Exercise objective: For the material that follows, return exactly the lines from the one with "Task: Select Creative" through the one with "Task: Open the 指导案例 link", both ends included.

^^^^^^^^

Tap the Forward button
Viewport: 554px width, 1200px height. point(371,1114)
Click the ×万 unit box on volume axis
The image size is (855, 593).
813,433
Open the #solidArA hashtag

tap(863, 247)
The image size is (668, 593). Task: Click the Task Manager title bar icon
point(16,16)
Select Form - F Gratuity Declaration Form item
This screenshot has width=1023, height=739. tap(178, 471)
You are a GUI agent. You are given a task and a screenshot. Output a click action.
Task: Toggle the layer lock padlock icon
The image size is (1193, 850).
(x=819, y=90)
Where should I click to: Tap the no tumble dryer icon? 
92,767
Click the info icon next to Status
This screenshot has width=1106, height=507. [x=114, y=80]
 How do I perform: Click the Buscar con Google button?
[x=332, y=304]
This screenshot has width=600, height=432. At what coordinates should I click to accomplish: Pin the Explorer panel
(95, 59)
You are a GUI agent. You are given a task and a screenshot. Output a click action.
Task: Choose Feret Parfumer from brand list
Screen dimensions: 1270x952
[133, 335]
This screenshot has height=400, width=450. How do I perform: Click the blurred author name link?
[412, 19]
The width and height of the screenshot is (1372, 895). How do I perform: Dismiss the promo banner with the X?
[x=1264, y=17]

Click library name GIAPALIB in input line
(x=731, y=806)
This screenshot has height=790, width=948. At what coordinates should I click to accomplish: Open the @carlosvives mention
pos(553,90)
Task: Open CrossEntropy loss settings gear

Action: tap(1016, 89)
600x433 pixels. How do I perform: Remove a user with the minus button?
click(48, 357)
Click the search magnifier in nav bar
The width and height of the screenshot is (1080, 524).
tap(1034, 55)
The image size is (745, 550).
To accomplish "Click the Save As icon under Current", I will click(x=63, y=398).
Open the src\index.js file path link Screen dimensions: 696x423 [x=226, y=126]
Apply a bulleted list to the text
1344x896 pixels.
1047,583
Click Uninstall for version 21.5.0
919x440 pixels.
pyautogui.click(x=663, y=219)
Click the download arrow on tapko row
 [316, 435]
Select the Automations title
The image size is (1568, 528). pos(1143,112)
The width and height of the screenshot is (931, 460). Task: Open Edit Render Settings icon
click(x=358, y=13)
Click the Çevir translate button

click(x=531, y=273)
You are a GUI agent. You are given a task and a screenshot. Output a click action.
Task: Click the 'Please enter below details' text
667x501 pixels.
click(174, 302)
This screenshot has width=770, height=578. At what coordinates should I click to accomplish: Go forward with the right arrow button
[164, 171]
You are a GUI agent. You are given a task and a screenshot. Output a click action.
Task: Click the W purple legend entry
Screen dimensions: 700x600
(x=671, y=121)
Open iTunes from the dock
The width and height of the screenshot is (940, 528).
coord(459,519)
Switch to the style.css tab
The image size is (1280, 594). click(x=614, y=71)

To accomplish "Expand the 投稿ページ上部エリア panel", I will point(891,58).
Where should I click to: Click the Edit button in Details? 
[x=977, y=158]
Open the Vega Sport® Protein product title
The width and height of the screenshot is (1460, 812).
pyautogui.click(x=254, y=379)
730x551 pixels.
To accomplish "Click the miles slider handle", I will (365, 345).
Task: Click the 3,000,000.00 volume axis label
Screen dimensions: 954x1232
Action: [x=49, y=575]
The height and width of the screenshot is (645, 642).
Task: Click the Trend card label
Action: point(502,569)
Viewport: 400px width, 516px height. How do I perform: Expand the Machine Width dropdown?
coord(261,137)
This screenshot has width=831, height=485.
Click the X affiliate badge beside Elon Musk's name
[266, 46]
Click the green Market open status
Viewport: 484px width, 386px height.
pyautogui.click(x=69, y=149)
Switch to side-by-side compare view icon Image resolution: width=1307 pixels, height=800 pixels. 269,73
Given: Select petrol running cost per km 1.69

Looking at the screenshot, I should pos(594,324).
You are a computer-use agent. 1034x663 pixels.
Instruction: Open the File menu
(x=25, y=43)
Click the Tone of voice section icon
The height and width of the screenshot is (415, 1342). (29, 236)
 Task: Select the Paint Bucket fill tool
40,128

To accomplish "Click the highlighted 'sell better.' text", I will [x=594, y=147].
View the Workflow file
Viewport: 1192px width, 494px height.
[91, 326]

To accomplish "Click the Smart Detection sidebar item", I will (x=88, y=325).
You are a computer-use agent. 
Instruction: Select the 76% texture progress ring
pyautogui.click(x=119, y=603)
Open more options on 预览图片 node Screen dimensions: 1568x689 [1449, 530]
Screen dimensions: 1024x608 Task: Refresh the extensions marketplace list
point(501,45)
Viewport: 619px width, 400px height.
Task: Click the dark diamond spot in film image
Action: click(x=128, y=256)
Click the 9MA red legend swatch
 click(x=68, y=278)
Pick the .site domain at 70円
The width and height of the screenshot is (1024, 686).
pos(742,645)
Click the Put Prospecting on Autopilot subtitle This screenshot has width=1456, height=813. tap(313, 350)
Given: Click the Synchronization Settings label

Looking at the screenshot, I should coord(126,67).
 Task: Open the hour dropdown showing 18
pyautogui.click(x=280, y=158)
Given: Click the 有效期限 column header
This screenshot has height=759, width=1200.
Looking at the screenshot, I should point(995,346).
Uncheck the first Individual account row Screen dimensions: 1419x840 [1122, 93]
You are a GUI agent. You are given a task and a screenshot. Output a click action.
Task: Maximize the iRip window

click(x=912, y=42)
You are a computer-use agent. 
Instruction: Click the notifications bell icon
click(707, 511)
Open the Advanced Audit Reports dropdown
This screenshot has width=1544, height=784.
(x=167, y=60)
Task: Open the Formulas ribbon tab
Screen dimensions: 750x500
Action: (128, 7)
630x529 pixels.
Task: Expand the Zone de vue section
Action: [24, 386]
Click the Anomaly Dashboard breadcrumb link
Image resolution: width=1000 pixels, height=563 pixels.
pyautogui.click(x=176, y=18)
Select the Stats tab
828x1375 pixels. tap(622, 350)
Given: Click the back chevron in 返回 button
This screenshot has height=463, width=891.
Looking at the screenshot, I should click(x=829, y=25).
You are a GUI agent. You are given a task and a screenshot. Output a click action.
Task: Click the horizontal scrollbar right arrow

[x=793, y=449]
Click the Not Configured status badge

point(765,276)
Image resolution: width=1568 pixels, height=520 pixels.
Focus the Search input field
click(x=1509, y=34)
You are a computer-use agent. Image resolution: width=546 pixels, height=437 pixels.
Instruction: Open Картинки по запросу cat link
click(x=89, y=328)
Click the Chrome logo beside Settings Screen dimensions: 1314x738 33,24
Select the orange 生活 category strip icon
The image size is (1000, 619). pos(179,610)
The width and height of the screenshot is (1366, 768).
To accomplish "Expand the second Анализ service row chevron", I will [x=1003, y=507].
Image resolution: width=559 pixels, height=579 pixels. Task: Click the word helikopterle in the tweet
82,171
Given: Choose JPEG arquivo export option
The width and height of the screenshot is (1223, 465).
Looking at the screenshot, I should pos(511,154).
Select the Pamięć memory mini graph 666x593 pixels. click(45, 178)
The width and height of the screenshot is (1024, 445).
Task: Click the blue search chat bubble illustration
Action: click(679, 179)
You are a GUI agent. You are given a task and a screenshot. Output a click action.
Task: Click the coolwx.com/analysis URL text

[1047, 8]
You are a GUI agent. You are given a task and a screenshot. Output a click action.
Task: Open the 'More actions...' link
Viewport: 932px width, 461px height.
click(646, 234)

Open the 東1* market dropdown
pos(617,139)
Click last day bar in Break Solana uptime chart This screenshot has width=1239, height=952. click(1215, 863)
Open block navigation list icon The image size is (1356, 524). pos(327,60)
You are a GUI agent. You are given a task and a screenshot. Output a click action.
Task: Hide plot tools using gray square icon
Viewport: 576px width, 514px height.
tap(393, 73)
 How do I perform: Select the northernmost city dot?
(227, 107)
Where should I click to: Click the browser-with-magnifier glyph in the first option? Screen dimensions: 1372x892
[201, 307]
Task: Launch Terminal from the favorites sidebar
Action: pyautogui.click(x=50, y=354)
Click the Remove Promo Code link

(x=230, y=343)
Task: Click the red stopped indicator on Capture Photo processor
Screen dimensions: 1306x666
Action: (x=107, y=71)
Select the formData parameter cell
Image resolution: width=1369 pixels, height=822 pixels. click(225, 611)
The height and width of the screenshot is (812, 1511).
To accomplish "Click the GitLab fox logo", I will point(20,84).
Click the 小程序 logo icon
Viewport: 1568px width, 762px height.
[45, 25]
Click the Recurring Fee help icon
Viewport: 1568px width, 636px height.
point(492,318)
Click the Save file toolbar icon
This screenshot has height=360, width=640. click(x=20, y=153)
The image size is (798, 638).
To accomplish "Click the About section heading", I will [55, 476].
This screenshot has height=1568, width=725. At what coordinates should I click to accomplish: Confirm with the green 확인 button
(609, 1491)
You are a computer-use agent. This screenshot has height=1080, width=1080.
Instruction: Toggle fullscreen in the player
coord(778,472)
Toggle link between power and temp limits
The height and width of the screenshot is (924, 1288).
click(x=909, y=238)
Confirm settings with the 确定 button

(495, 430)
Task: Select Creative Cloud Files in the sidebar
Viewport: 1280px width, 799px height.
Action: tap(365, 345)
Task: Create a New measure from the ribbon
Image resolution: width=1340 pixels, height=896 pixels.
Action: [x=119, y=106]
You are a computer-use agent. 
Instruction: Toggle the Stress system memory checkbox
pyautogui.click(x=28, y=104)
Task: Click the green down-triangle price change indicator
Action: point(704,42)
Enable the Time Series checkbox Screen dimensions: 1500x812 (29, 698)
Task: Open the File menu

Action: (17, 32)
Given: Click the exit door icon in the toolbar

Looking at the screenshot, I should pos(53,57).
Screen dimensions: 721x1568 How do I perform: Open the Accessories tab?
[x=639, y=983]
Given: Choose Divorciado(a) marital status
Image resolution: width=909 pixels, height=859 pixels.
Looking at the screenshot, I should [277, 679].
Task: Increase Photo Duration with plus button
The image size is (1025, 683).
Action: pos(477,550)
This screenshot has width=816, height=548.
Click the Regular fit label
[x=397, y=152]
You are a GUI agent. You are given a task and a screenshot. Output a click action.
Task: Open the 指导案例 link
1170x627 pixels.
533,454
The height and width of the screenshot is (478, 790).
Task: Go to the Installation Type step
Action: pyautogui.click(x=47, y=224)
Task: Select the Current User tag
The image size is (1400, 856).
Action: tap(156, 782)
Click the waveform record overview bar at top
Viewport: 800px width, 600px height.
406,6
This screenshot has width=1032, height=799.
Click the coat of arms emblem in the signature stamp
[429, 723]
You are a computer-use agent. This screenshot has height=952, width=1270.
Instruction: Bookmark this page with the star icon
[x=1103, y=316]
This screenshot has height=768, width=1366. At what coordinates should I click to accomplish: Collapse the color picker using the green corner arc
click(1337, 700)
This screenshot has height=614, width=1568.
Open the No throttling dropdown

^^^^^^^^

Exercise solution:
Task: Select Creative Cloud Files in the sidebar
Viewport: 1280px width, 799px height.
Action: tap(365, 345)
Task: Create a New measure from the ribbon
Image resolution: width=1340 pixels, height=896 pixels.
Action: [x=119, y=106]
You are a computer-use agent. 
Instruction: Toggle the Stress system memory checkbox
pyautogui.click(x=28, y=104)
Task: Click the green down-triangle price change indicator
Action: point(704,42)
Enable the Time Series checkbox Screen dimensions: 1500x812 (29, 698)
Task: Open the File menu

Action: (17, 32)
Given: Click the exit door icon in the toolbar

Looking at the screenshot, I should pos(53,57).
Screen dimensions: 721x1568 How do I perform: Open the Accessories tab?
[x=639, y=983]
Given: Choose Divorciado(a) marital status
Image resolution: width=909 pixels, height=859 pixels.
Looking at the screenshot, I should [277, 679].
Task: Increase Photo Duration with plus button
The image size is (1025, 683).
Action: pos(477,550)
This screenshot has width=816, height=548.
Click the Regular fit label
[x=397, y=152]
You are a GUI agent. You are given a task and a screenshot. Output a click action.
Task: Open the 指导案例 link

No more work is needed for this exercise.